Описание к видео CAMBODIA: GENERAL TA MOK GIVES REACTION TO DEATH OF POL POT

(17 Apr 1998) Khmer/Natsound

Khmer Rouge commander General Ta Mok on Friday gave his reaction to the death of former leader Pol Pot, saying his predecessor was as useless as manure.

The general deposed "killing fields" leader Pol Pot last year, replacing him as chief of the outlawed guerrilla group.

Pol Pot died of a heart attack on Wednesday, almost twenty three years to the day after his forces marched into Cambodia's capital and launched a horrific genocide.

The notorious commander Ta Mok, known as 'The Butcher' now leads the remnants of the Khmer Rouge army, believed to number just a few hundred soldiers.

Ta Mok toppled Pol Pot as leader of the last Khmer Rouge faction in 1997 when Pol Pot tried to stop peace talks with the government.

Ta Mok earned his nickname for his bloody purges of perceived traitors during Khmer Rouge rule from 1975 to 1979.

In death, he says his predecessor is not only powerless but useless.

SOUNDBITE: (Khmer)
"It's like this, nobody killed or poisoned Pol Pot. Now he is finished, he has no power and no rights any longer. He is nothing more than cow dung. Actually cow dung is more useful because it can be used as a fertiliser."
SUPER CAPTION: General Ta Mok, Khmer Rouge leader

Pol Pot, who once lived in this house near the Thai-Cambodian border -- was the man deemed responsible for the deaths of up to two (m) million of his countrymen.

He died of a suspected heart attack on Wednesday, but some believe there were suspicious circumstances.

Many Cambodians and members of the international community had been pressing for a war crimes trial to force him to answer for his crimes, among them President Clinton.

Such a trial could have had unpleasant side-effects for the country's current leader, Hun Sen, who was once himself a Khmer Rouge soldier.

Ta Mok lost a leg to a land mine in the early 1980s while directing guerrilla warfare against Vietnamese forces then propping up the Cambodian government.

He dismisses any rumours of foul play, saying Pol Pot's death was sudden but the result of natural causes.

SOUNDBITE: (Khmer)
"He (Pol Pot) asked my permission to move house. It was late in the evening and so I told him to wait until the next day.
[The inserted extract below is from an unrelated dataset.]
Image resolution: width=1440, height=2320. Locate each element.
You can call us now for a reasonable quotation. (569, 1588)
But nobody came to tell him he could move the next day and then he died. His wife realised he was dead around eleven o'clock at night. She tried to resuscitate him but it was no good."
SUPER CAPTION: General Ta Mok, Khmer Rouge leader

The former Khmer leader died on the eve of the anniversary of the Khmer Rouge takeover of Phnom Penh in April 1975.

That was followed by carnage on a scale that earned him a place with some of history's most feared tyrants.
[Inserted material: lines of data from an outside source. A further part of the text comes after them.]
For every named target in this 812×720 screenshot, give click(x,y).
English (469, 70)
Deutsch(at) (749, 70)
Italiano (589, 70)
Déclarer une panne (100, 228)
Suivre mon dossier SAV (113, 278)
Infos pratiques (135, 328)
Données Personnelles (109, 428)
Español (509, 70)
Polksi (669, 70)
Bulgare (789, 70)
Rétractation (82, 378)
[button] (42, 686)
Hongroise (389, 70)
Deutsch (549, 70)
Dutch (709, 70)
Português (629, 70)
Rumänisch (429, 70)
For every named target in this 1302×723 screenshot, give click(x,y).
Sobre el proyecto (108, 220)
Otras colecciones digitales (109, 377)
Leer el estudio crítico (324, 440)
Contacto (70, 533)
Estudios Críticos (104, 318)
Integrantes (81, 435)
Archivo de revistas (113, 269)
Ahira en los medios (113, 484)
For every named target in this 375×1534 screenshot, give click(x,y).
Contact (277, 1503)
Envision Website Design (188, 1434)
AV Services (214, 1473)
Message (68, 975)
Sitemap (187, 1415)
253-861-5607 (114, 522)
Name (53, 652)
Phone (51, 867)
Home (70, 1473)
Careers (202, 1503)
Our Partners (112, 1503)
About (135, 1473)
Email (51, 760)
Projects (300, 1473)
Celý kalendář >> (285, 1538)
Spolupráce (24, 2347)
His personal assistant says his employer's death took him completely by surprise.

SOUNDBITE: (Khmer)
"I saw him through at the window around three o'clock in the afternoon. He was fanning himself because it was so hot and that is the last time I saw him alive."
SUPER CAPTION: Mao, Pol Pot's personal assistant

Meanwhile, the dwindling Khmer Rouge forces attempt to hold their ground.

In the past few weeks, the remnants of the once-mighty guerrilla army have been
expelled from their strongholds.

Low on supplies, they've been pushed up against the Thai border by Cambodian government troops.